Digital Experience Monitoring (DEM) is a relatively new concept. It was not that long ago when agencies measured digital service performance simply by how fast a web page loaded. Today, things are far more complex.
Agencies are moving quickly from paper processes to digital services—to providing critical information more efficiently online instead of through paper-based forms and physical distribution methods. As a result of this shift, about 30 percent of global enterprises will implement Digital Experience Monitoring technologies or services by 2020—up from fewer than five percent today, according to market research firm Gartner®.
What, exactly, is Digital Experience Monitoring? In a nutshell, it’s understanding and maximizing each individual user’s online experience.
Just a few short years ago, website performance did not consider the user; the only question the IT team had to answer was, “How fast does the page load?” In contrast, DEM looks at the entire user experience: how fast did the home page load? Once it loaded, how much time did the user spend on the site? Where did they go? What did they do? Taking DEM even further, many agencies will gather information about the user’s device to help further understand the user experience: was the user on a smartphone or on a laptop? What browser was used to access the site?
Maximizing the user experience—answering all of these questions to ensure the user was able to find precisely what they were looking for—requires an incredible amount of data. This brings its own challenge: all that data can make relevant information difficult to find. Additionally, federal IT pros must be able to understand how the IT infrastructure impacts service delivery and the citizen experience.

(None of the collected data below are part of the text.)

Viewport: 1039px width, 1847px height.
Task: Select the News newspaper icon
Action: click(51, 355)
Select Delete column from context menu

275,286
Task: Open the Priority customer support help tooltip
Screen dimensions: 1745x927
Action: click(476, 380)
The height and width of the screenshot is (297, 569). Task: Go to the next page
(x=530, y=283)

Luckily, there are an increasing number of new tools available that help provide context to the data and help the federal IT pro make highly informed decisions to maximize each citizen’s digital experience.
DEM tool benefits
DEM-specific tools provide a range of benefits that other tools do not. Specifically, because DEM inherently works with lots of data, these DEM tools are designed to help solve what have historically been thought of as big-data challenges.

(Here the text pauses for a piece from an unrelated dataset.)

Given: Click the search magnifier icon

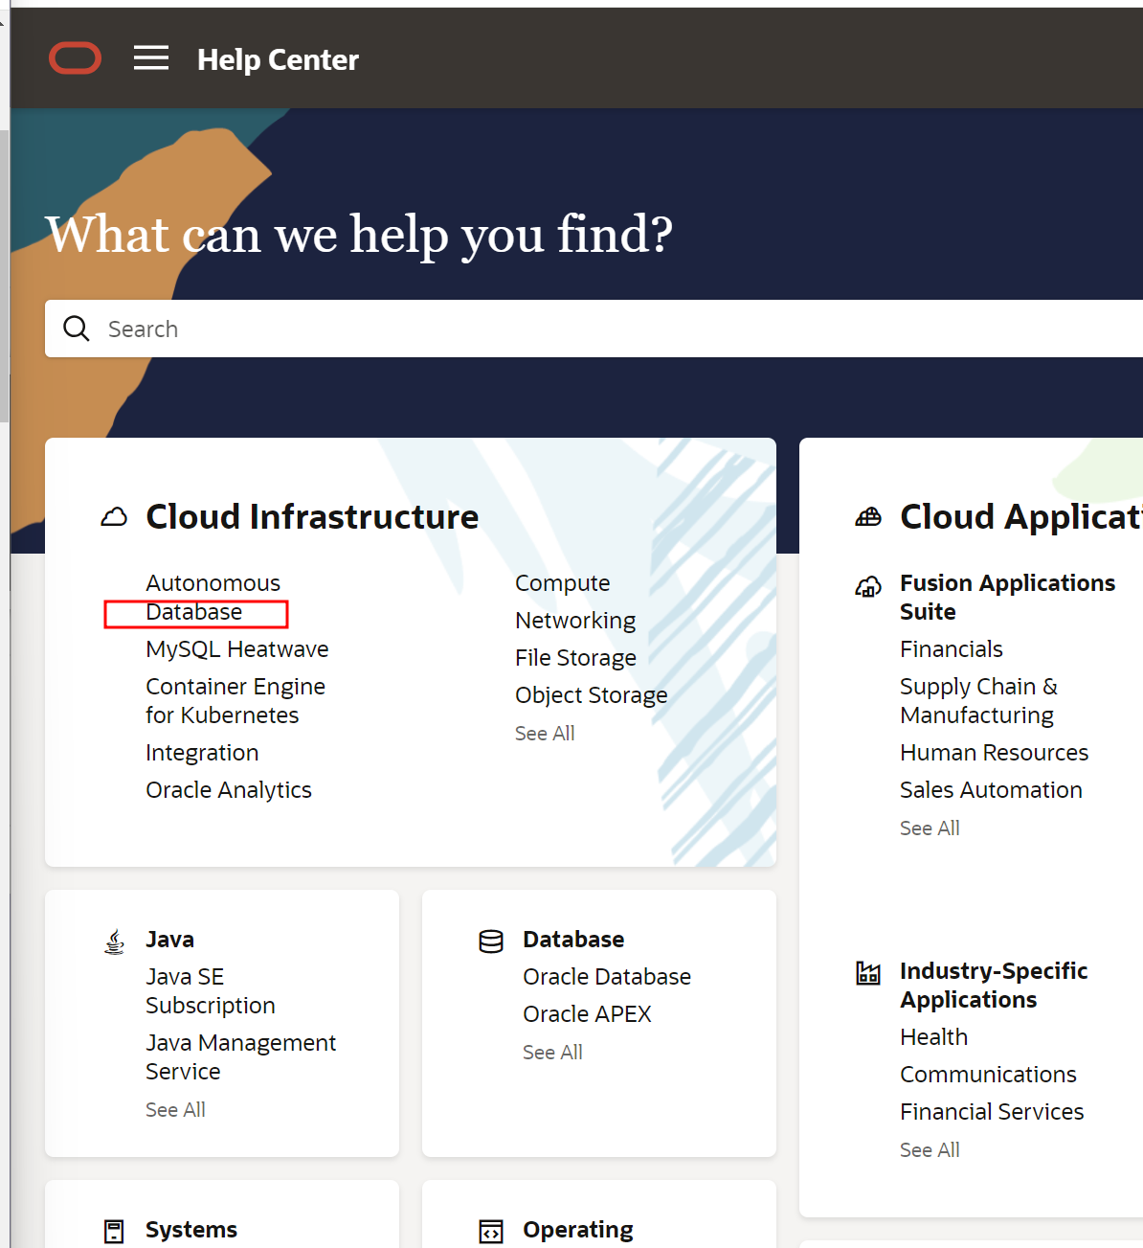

For example, DEM tools have the ability to recognize patterns within large amounts of data. Let’s say a specific cluster of users is having a sub-optimal experience. Automatic pattern recognition will help the federal IT pro understand if, say, all these users are taking a particular route that is having bandwidth issues. Or, perhaps all these users are trying to access a particular page, form, or application on the site. Without the ability to recognize patterns among users, it would be far more difficult to find the root of the problem and provide a quick solution.
A DEM-specific tool can also identify anomalies—a historically difficult challenge to find and fix. Constant problems are relatively easy to identify and solve because, well, they’re constant and likely fixed by scaling capacity. But if there’s an anomaly, finding it requires a different type of capability.

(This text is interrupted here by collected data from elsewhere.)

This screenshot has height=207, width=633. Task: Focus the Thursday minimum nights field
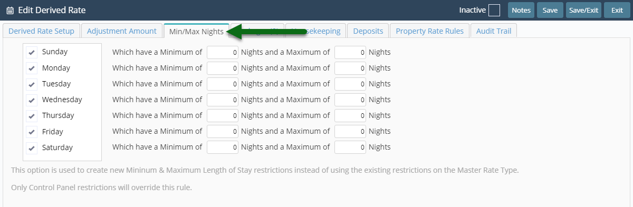(223, 116)
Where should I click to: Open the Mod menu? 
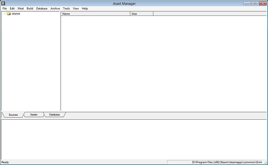(21, 9)
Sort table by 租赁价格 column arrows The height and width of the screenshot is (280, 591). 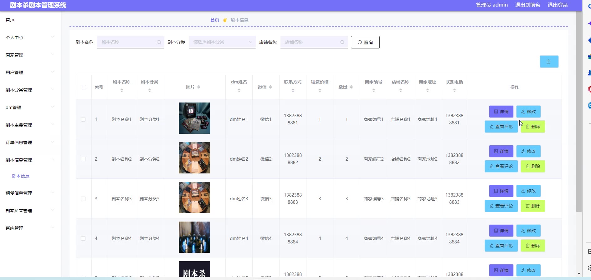[x=320, y=91]
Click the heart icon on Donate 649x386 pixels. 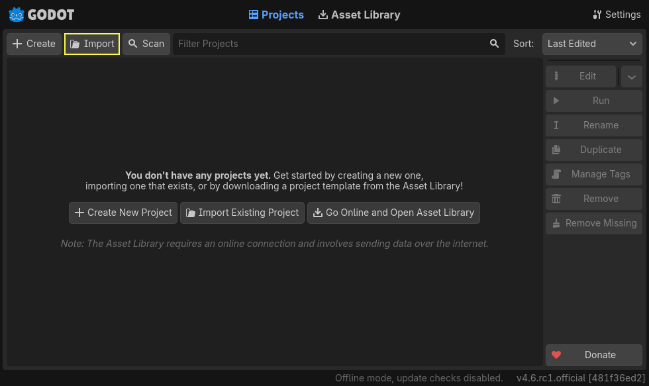(556, 355)
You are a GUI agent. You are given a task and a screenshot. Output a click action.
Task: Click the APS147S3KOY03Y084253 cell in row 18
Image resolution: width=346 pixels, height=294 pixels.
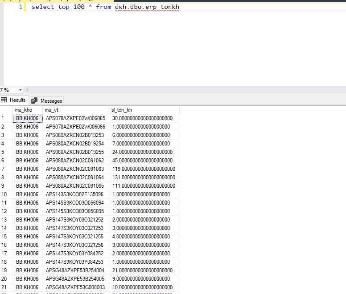(x=74, y=262)
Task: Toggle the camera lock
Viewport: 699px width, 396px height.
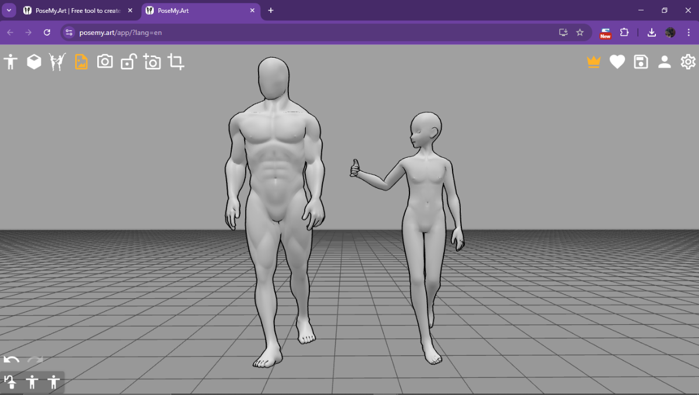Action: (x=129, y=61)
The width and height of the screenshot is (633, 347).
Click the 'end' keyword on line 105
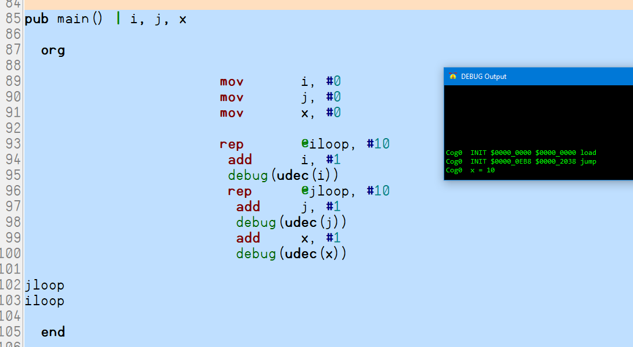tap(53, 332)
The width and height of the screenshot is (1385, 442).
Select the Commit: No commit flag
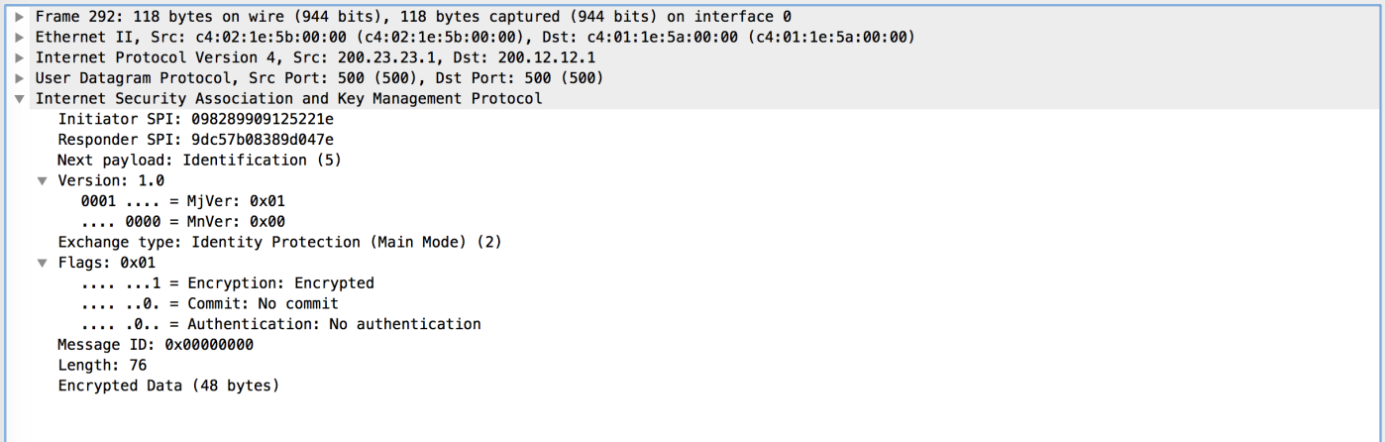[x=210, y=303]
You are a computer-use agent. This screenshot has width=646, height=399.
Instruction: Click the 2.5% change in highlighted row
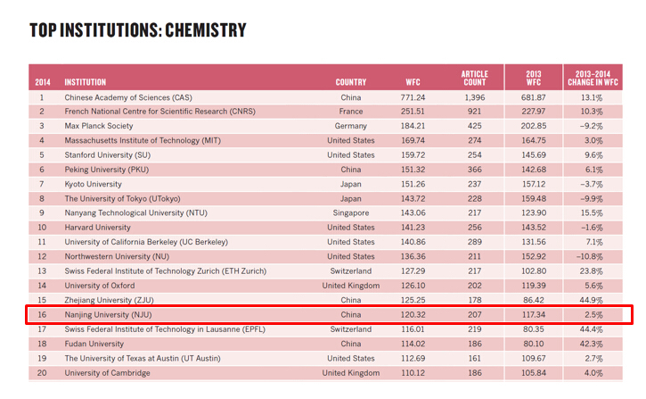click(x=593, y=314)
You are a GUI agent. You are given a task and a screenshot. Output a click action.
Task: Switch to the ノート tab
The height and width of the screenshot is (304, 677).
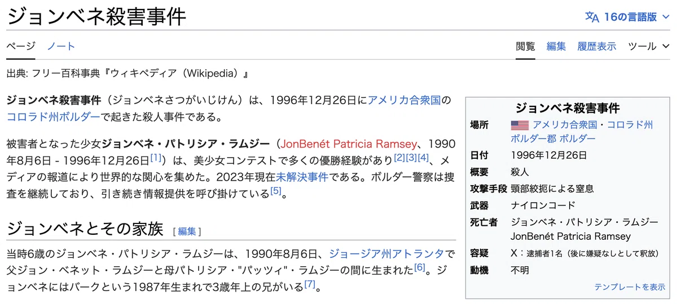[x=61, y=46]
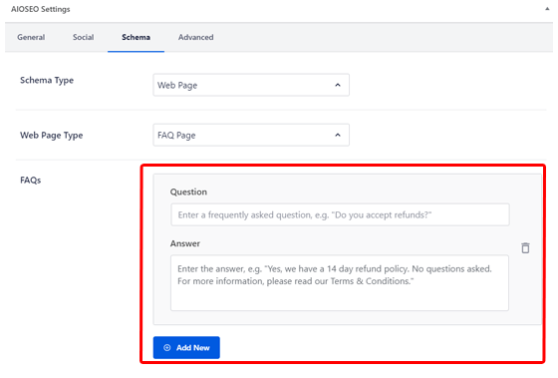
Task: Click the Schema Type label
Action: click(47, 81)
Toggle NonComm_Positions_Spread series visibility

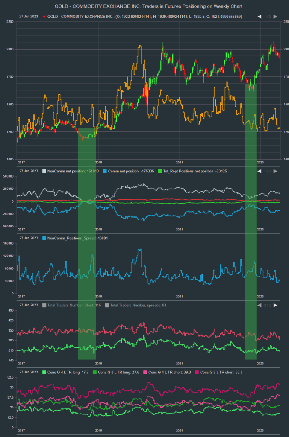click(x=44, y=238)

First, the federal IT pro must create a baseline to understand ordinary network behavior. With that in place, an anomaly is easier to identify. Add in the ability to apply pattern recognition—what happens before the anomaly each time it appears and the problem and solution are far easier to find and implement.
And finally, because they can provide a historic perspective, DEM-specific tools can help the federal IT pro forecast infrastructure changes before implementation. Let’s say an agency is undergoing a modernization effort. Many DEM tools provide the ability to forecast based on the baseline and historic information already collected. A solid DEM tool will allow the federal IT pro to mimic changes, and understand the result of those changes throughout the infrastructure, in advance. The reality is, any infrastructure change can impact user experience, so being able to understand the impact in advance is critical.
Federal IT pros have been using performance monitoring tools for years. That said, the landscape is changing. Using ordinary tools—or, ordinary tools alone—may no longer be an option. With the importance of digital engagement growing quickly within the federal government, it is important to understand the role DEM plays within agency IT departments. In turn, this allows you to recognize the value in bringing in the right tools to help perform this new, critical role.